La charla continuó por otros senderos mucho menos interesantes. Mi mente no podía apartarse de aquel libro. En un momento mi amigo, bastante contrariado, me confesó que tenía una cita importante esa noche.


––No te preocupes chamaco, yo también debo irme ––le dije –– Tengo algunas cosas que ordenar y mañana viajo. Hemos aprovechado bien el tiempo. Sólo quiero pedirte un favor antes de marcharme.

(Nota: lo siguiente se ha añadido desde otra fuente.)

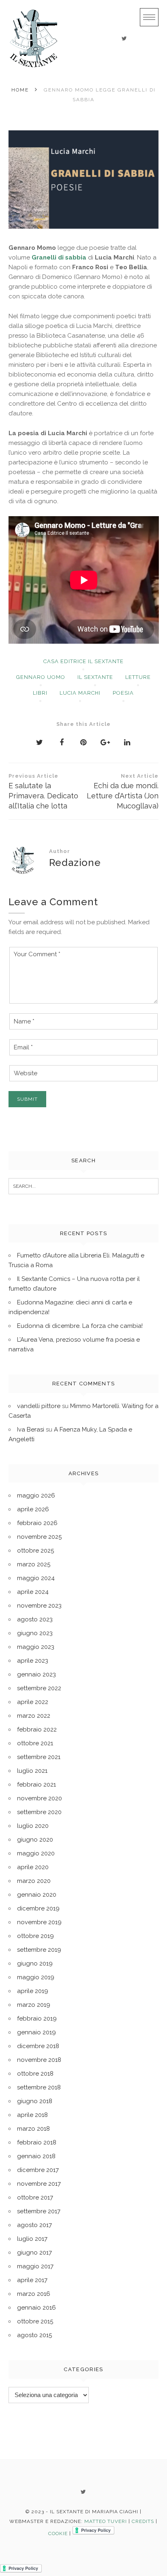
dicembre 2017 (38, 2170)
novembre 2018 (39, 2059)
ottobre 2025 (35, 1550)
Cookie (58, 2533)
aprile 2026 (33, 1509)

Tú sabes lo que significa esto para mí ––dije señalando el libro ––. Quiero sacarle una fotocopia, mostrársela a mis colegas. En realidad, hacer que me envidien un poco por tener amigos como tú. Y por esta dicha de haber sostenido en mis manos, un libro con un cuento de puño y letra del maestro.


–– ¡Pues claro, hombre!


Una tormenta de locura revoloteaba en mi mente, y no pude evitar que se instalara. Increíblemente, estaba haciendo planes para quedarme con ese tesoro. Mi cabeza se llenó de trucos en los que argumentaba tontamente: Roger para qué lo quiere, si yo tuviera una joya como ésa, de Juan Rulfo se la daría, es lo lógico. Un cuento de Cortázar tendría que estar en Buenos Aires, que fue su cuna literaria y donde se formó, y cosas por el estilo.


Pero enseguida arreciaba la culpa ¿cómo voy a hacer eso? Es demencial, me desconozco. E inmediatamente volvía la idea que quedarme con el libro, y entonces, trataba de justificar lo injustificable.

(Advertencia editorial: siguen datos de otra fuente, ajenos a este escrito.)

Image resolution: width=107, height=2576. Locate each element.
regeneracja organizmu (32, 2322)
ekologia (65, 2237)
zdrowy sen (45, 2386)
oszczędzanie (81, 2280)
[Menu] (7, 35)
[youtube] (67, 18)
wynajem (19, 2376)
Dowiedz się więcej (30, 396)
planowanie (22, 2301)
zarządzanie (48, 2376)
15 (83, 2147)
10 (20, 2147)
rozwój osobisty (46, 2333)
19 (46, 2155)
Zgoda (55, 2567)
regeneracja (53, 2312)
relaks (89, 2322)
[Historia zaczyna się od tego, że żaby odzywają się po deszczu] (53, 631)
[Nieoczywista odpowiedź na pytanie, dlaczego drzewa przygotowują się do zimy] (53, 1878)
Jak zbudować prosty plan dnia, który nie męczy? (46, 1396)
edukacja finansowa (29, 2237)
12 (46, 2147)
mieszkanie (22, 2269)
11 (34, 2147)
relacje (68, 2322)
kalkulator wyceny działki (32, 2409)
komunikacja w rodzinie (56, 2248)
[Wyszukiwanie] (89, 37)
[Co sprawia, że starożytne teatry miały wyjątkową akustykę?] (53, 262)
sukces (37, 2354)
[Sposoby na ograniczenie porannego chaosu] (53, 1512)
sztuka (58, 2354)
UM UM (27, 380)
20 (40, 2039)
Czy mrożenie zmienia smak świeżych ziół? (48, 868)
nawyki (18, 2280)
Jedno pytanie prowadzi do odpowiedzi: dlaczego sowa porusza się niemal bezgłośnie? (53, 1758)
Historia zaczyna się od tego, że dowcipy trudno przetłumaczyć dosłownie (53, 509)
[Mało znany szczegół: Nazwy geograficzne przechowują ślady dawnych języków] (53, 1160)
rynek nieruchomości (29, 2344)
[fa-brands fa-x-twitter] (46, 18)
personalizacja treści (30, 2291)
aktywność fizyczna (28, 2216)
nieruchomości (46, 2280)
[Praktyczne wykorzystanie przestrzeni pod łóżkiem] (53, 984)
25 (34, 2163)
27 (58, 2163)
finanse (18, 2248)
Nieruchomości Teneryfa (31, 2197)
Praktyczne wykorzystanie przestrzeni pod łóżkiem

Roger me había entregado el libro en un sobre tipo manila, lo saqué y volvió a encandilarme, ¡aún no lo podía creer! Busqué en una librería de saldos, un libro que tuviera un formato parecido e hice el cambio. Puse la alhaja en mi portafolio y el falso en la bolsa. Dejé pasar el tiempo a propósito, especulando con que mi amigo se iría pronto y poder dejarle el sobre al mayordomo, que no haría ningún control. Inventé una excusa, para cuando me llamara a Buenos Aires. “Ah, que error. Compré un saldo cuando iba para tu casa y se nota que en un descuido, lo cambié ¡Qué grave equivocación!”. Luego inventaría alguna historia, que se perdió en el correo, que me lo robaron, ya vería. En ese momento mi prioridad era entregar el sobre sin contratiempos.

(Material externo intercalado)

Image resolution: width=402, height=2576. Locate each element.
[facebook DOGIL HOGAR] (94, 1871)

Las luces me hicieron salir del ensimismamiento y reaccionar, la gente en la ciudad aún continuaba su batalla diaria por la vida. Dilaté el momento un poco más, para asegurarme de que mi amigo no estuviera cuando yo regresara a su casa. El corazón me latía acelerado, jamás había robado nada. Ya era de noche, y como iluminado por un sol negro, veía lo que realmente hay en el mundo: una infinita fantasía, en la que proyectamos ciudades y rostros que tal vez no existan. La congoja y la excitación me poseían. Insensible, anestesiado, me absorbió la noche.


Por suerte cuando llegué, Roger se había marchado. ¿Le habría pedido a su mayordomo que controlara? Le entregué el libro ensobrado y me dio una carta, que mi amigo había dejado para mí, seguramente una nota de despedida. Mis ojos sólo observaban los movimientos del hombre, que tanteó el contenido. A la expectativa, tensé todos mis sentidos. Si me descubría se lo tendría que dar. Vergüenza y manos vacías: una fórmula desastrosa.


Todo salió bien, lo dejó sobre el escritorio. Precipitadamente salté a la calle, abordé un coche y fui a mi hotel. Vi la gente apurarse, extraños entre sí; gente que me mantenía cautelosamente atento, me sentía observado. Calles muertas, donde se acrecentaba el espanto de mi delito.


En mi habitación leí una y otra vez aquel manuscrito. Me sobresalté al pensar que tal vez, al regresar a su casa, Roger verificara el libro y saldría a buscarme, por eso decidí liquidar mi cuenta y marcharme de allí inmediatamente. Pasé la noche en otro hotel. A la mañana siguiente, me consumió la tensión en el aeropuerto. ¿Si llegaba para interceptarme? Todo era una locura, un vertiginoso pasaje de imágenes por mi mente. Recién al despegar me tranquilicé. Todo estaba consumado, para bien o para mal, ya estaba hecho.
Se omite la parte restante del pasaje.